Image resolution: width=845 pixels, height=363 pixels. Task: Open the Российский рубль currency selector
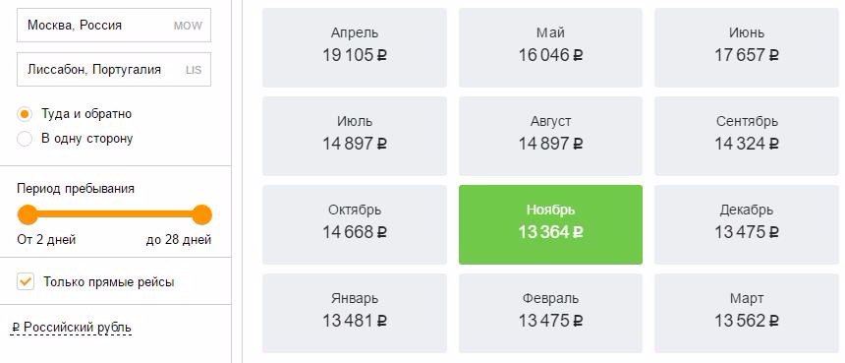[x=71, y=328]
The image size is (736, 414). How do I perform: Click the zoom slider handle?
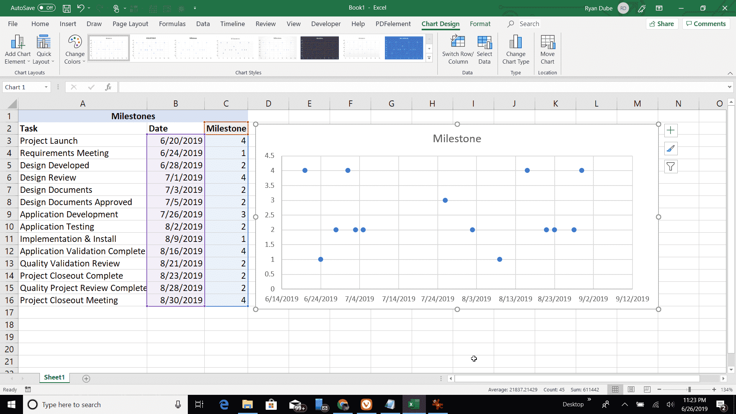pos(689,389)
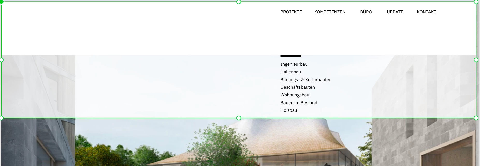Choose Bauen im Bestand link

[x=299, y=103]
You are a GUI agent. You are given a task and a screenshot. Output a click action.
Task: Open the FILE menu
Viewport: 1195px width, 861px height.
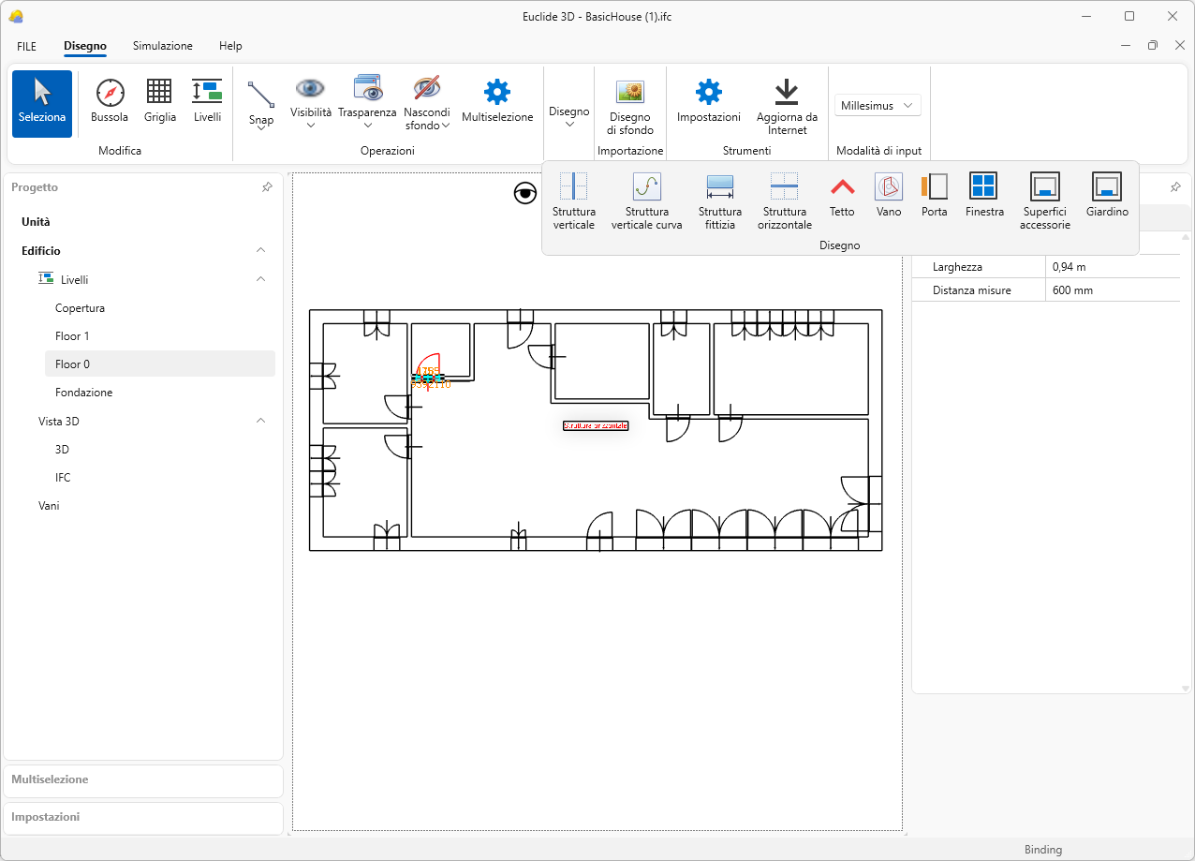[x=26, y=46]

-.-.-

= Goal of the exercise =
Swap each "Open" in the lines above for "Launch" and reproduce the lines with everything else unchanged, omitting the pictures.

= Result =
Image resolution: width=845 pixels, height=363 pixels. Task: Launch the Российский рубль currency selector
[x=71, y=328]
The image size is (736, 414). How do I perform: Click the zoom slider handle?
pos(689,389)
Choose Bauen im Bestand link

[x=299, y=103]
You are a GUI agent. You are given a task and a screenshot. Output a click action.
Task: Launch the FILE menu
Viewport: 1195px width, 861px height.
[x=26, y=46]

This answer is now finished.